I’m often on the hunt for datasets that will not only work well with the material we’re covering in class, but will (hopefully) pique students' interest. One sure choice is to use data collected from the students, as it is easy to engage them with data about themselves. However I think it is also important to open their eyes to the vast amount of data collected and made available to the public. It’s always a guessing game whether a particular dataset will actually be interesting to students, so learning from the datasets they choose to work with seems like a good idea.
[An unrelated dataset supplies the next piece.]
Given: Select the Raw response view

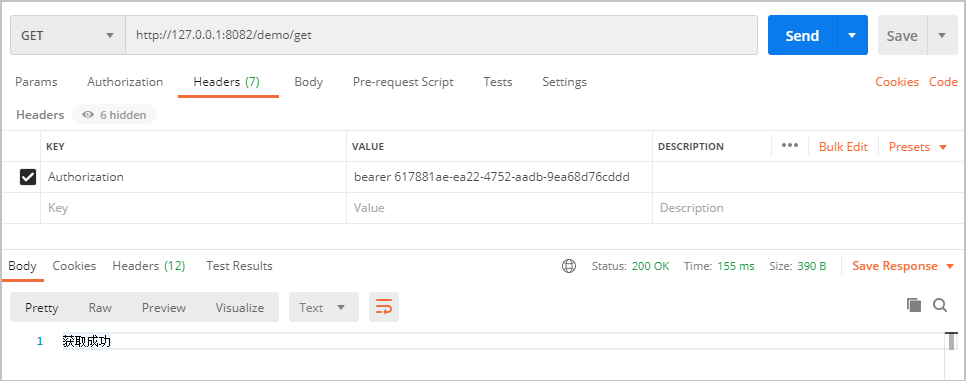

Below are a few datasets that I haven’t seen in previous project assignments. I’ve included the research question the students chose to pursue, but most of these datasets have multiple variables, so you might come up with different questions.

  1. Religious service attendance and moral beliefs about contraceptive use: The data are from a February 2012 Pew Research poll. To download the dataset, go to http://www.people-press.org/category/datasets/?download=20039620. You will be prompted to fill out some information and will receive a zipped folder including the questionnaire, methodology, the “topline” (distributions of some of the responses), as well as the raw data in SPSS format (.sav file). Below I’ve provided some code to load this dataset in R, and then to clean it up a bit. Most of the code should apply to any dataset released by Pew Research.
# read data
library(foreign)
d_raw = as.data.frame(read.spss("Feb12 political public.sav"))

# clean up
library(stringr)
d = lapply(d_raw, function(x) str_replace(x, " \\[OR\\]", ""))
d = lapply(d, function(x) str_replace(x, "\\[VOL. DO NOT READ\\] ", ""))
d = lapply(d, function(x) str_replace(x, "\222", "'"))
d = lapply(d, function(x) str_replace(x, " \\(VOL.\\)", ""))
d$partysum = factor(d$partysum)
levels(d$partysum) = c("Refused","Democrat","Independent","Republican","No preference","Other party")
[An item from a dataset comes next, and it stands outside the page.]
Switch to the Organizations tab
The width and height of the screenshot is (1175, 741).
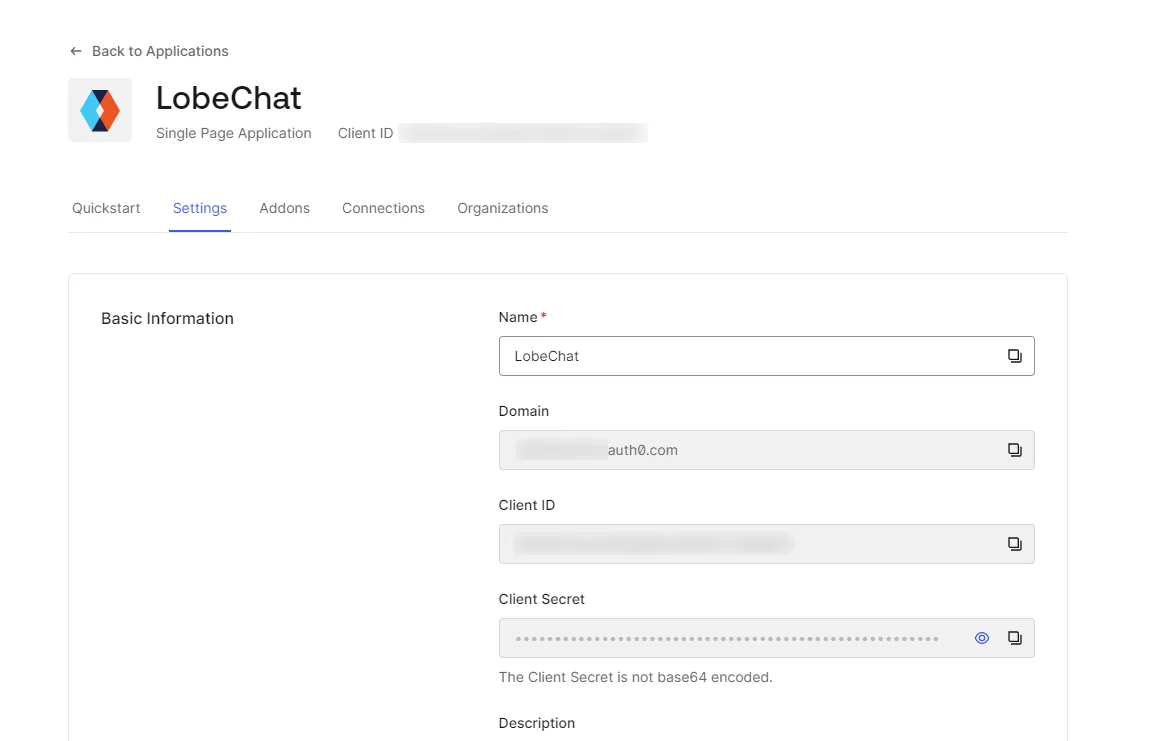click(x=502, y=208)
The student who found this dataset was interested examining the relationship between religious service attendance and views on contraceptive use. The code provided below can be used to organize the levels of these variables in a meaningful way, and to take a quick peek at a contingency table.

# variables of interest
d$attend = factor(d$attend, levels = c("More than once a week","Once a week", "Once or twice a month", "A few times a year", "Seldom", "Never", "Don't know/Refused"))
d$q40a = factor(d$q40a, levels = c("Morally acceptable","Morally wrong", "Not a moral issue", "Depends on situation", "Don't know/Refused"))
table(d$attend, d$q40a)
  1. Social network use and reading: Another student was interested in the relationship between number of books read in the last year and social network use. This dataset is provided by the Pew Internet and American Life Project. You can download a .csv version of the data file at http://www.pewinternet.org/Shared-Content/Data-Sets/2012/February-2012–Search-Social-Networking-Sites-and-Politics.aspx. The questionnaire can also be found at this website. One of the variables of interest, number of books read in the past 12 months (q2), is  recorded using the following scheme:
  • 0: none
  • 1-96: exact number
  • 97: 97 or more
  • 98: don’t know
  • 99: refused

This could be used to motivate a discussion about the importance doing exploratory data analysis prior to jumping into running inferential tests (like asking “Why are there no people who read more than 99 books?") and also pointing out the importance of checking the codebook.

  1. Parental involvement and disciplinary actions at schools: The 2007-2008 School Survey on Crime and Safety, conducted by the National Center for Education Statistics, contains school level data on crime and safety. The dataset can be downloaded at http://nces.ed.gov/surveys/ssocs/data_products.asp.  The SPSS formatted version of the data file (.sav) can be loaded in R using the read.spss() function in the foreign library (used above in the first data example). The variables of interest for the particular research question the student proposed are parent involvement in school programs (C0204) and number of disciplinary actions (DISTOT08), but the dataset can be used to explore other interesting characteristics of schools, like type of security guards, whether guards are armed with firearms, etc.

  2. Dieting in school-aged children: The Health Behavior in School-Aged Children is an international survey on health-risk behaviors of children in grades 6 through 10. The 2005-2006 US dataset can be found at http://www.icpsr.umich.edu/icpsrweb/ICPSR/studies/28241. You will need to log in to download the dataset, but you can do so using a Google or a Facebook account. There are multiple versions of the dataset posted, and the Delimited version (.tsv) can be easily loaded in R using the read.delim() function. The student who found this dataset was interested in exploring the relationship between race of the student (Q6_COMP) and whether or not the student is on a diet to lose weight (Q30). The survey also asks questions on body image, substance use, bullying, etc. that may be interesting to explore.

One common feature of the above datasets is that they are all observational/survey based as it’s more challenging to find experimental (raw) datasets online. Any suggestions?